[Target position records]
START
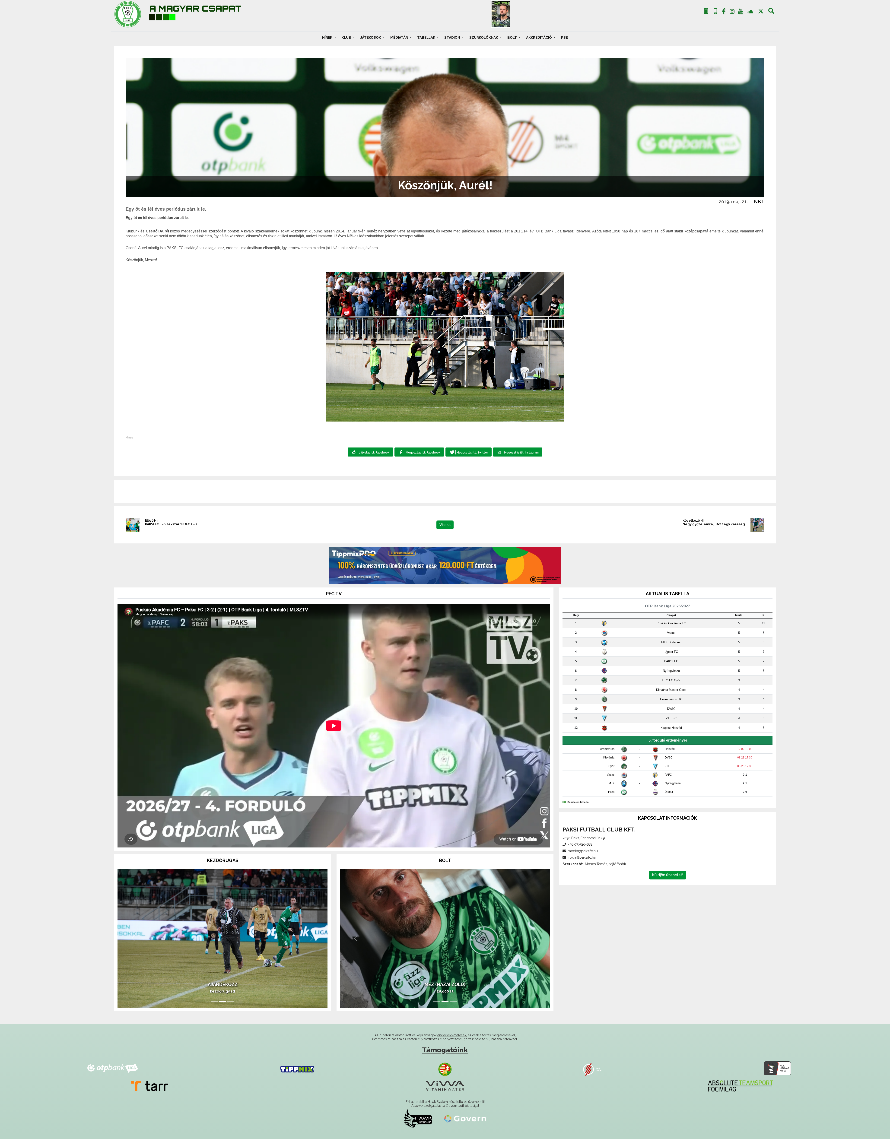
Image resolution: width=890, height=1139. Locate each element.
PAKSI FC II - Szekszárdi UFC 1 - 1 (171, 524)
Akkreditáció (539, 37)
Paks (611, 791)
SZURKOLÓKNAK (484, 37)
END
**INSTRUCTIONS FOR THE TASK**
Reproduce the lines of the material above word for word, leaving out the pictures.

**OUTPUT OF THE TASK**
Image resolution: width=890, height=1139. Locate each element.
PAKSI FC II - Szekszárdi UFC 1 - 1 (171, 524)
Akkreditáció (539, 37)
Paks (611, 791)
SZURKOLÓKNAK (484, 37)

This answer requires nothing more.